More than 12,000 delegates and observers from 180 countries gathered in Durban, South Africa this July to break the stigma, indifference and ignorance surrounding the HIV/AIDS epidemic.South Africa currently has the highest concentration of HIV cases in the world, with an estimated 4.2 million HIV-positive people. Six thousand people in Africa die of AIDS every day, while the rate of infection increases by 1,600 daily.
This year, I provided acupuncture treatment every afternoon in the conference's exhibitors hall. I arranged chairs "detox style" and provided a "treatment on demand" clinic in the center of the NGO (non-goverment organization) community. My little "four-chair clinic" was never empty, and people waited in line for a chance to try acupuncture. I found that several of the conference participants were very interested in the possibility of acupuncture treatment to help manage HIV infection. Many languages were spoken, but frequently it was the universal language of gentleness and reassuring touch that mattered most, as countless people were able to have their first experience of the marvelous effects of acupuncture.
Over the course of five days, more than 250 conference participants received acupuncture treatment. It was a beautiful sight to see treatment taking place in the middle of a conference hosting 12,000 people. It was a source of calm in the midst of incredible activity, with life and death issues and political passions running high.
I also participated in a self-care training program for women from the townships, villages and outlying areas who were not able to afford the conference fee. The ICW (International Community of Women Living with HIV/AIDS) hosted this satellite conference, which focused on skills building, health classes, HIV education and community empowerment. I taught a class on gua sha, therapeutic touch and qi gong excercises. I also provided an afternoon of acupuncture for the women. Over 60 women received treatment.
I have attended two other International AIDS Conferences, but this one felt different to me. It was the first conference to be held in the southern hemisphere, where there has been a severe lack of world concern regarding the devastating impact the AIDS epidemic has had on this continent.

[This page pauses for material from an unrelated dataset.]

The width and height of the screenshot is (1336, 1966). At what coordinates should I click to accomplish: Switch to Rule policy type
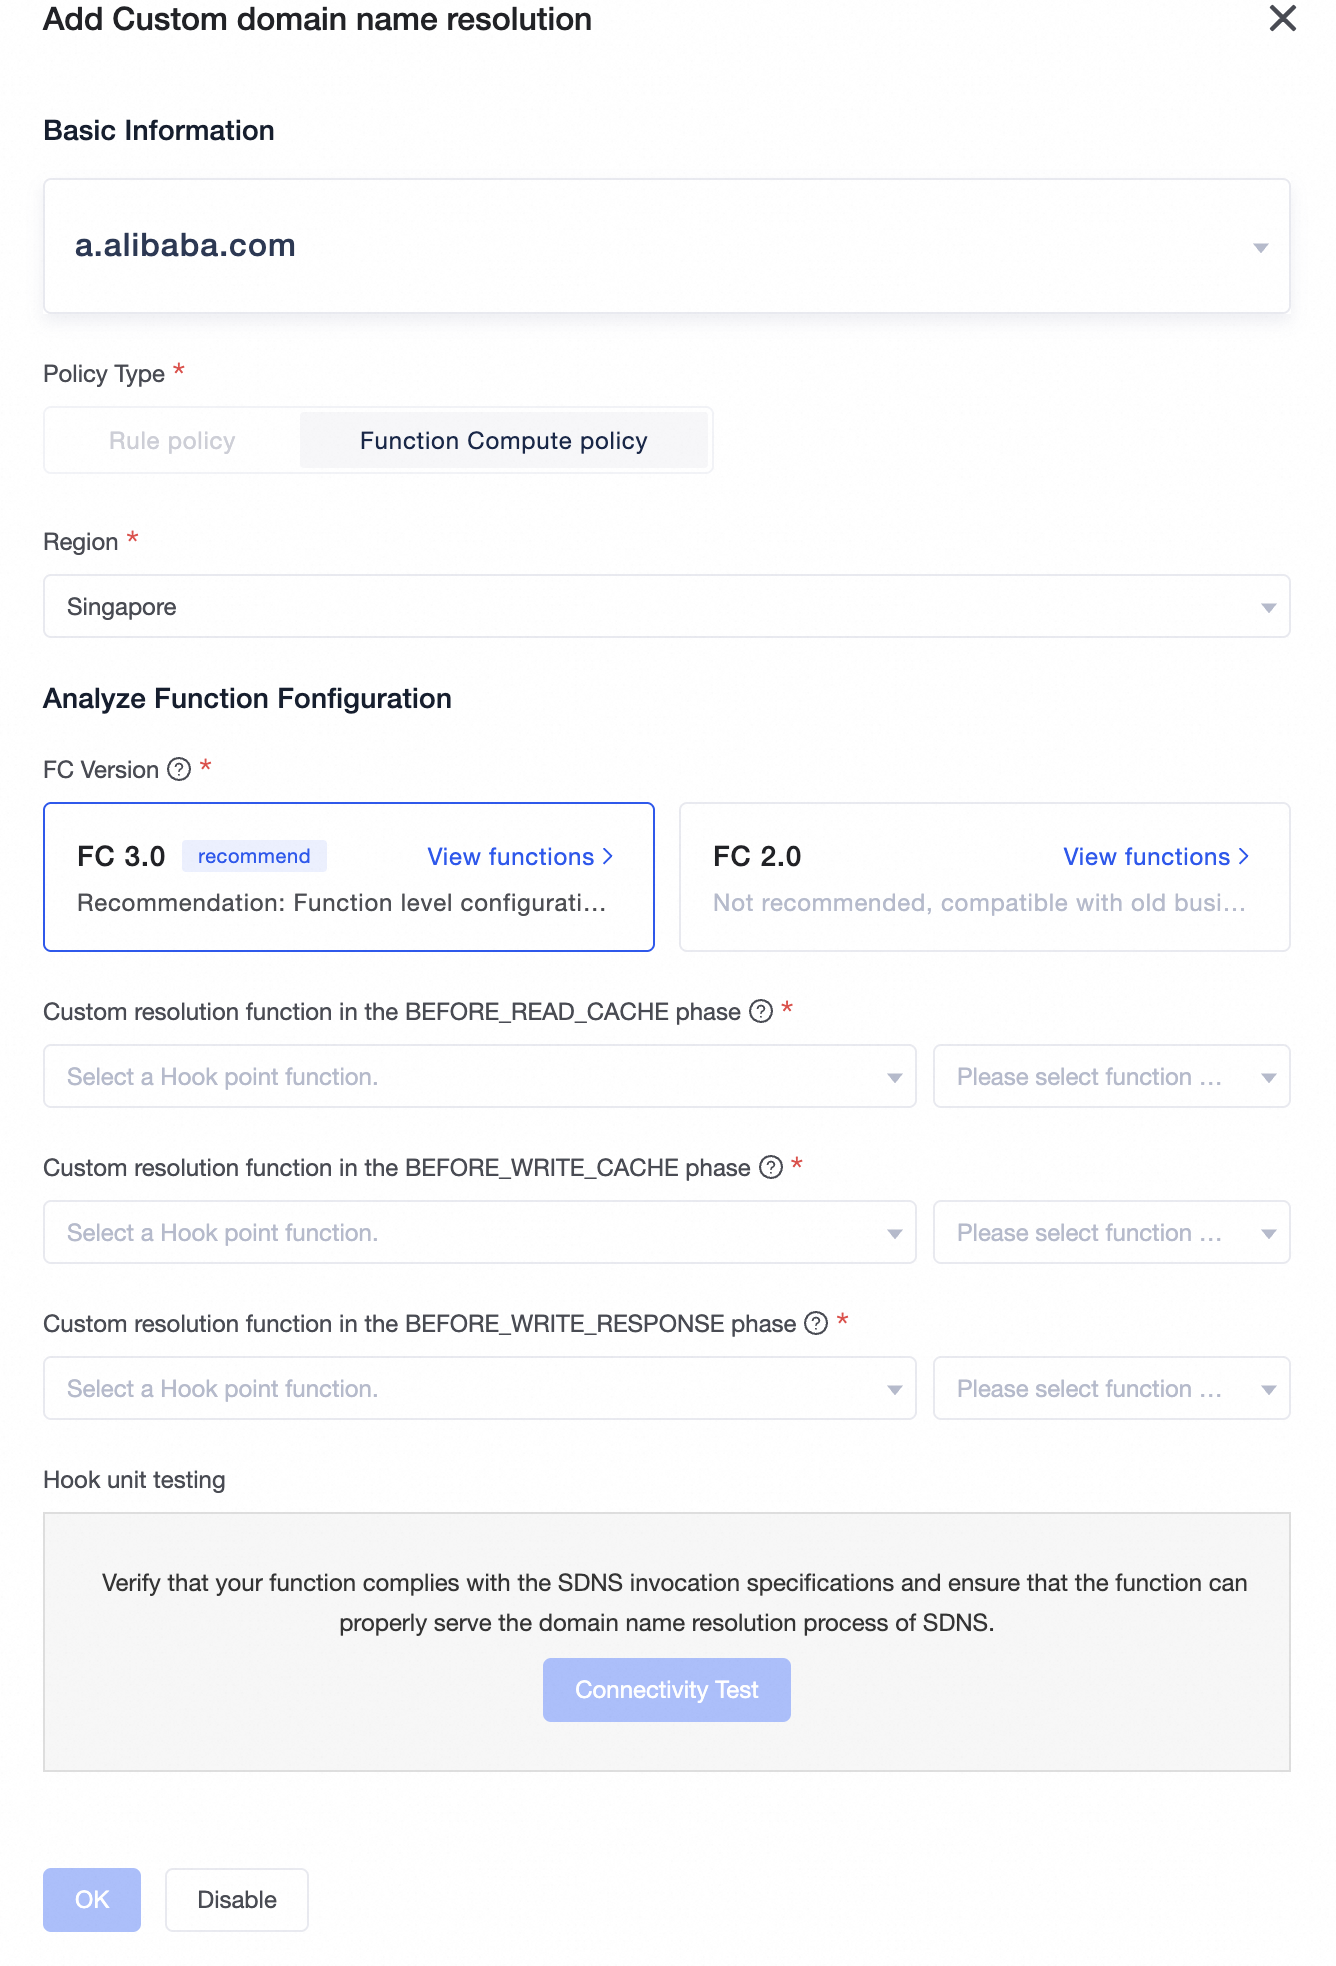pos(172,441)
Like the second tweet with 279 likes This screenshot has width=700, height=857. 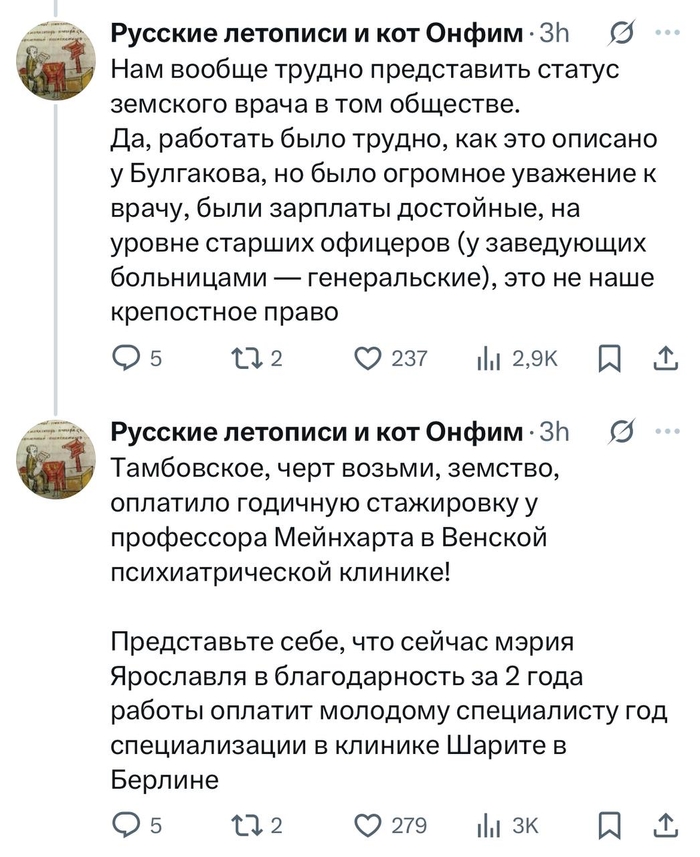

I finally feel that we are beginning to see new hope. We now have strong evidence that prevention works and that there is an increase in political commitment and resources to fight the epidemic. I also felt that I was among old friends, and that our efforts are finally starting to make a difference, both nationally and globally.
Still, there is much left to do. It is my hope that in taking deliberate steps to break the silence, we can stay strong in our commitment to turn back the tides and find solutions that can bring an end to the suffering and disease we know as AIDS.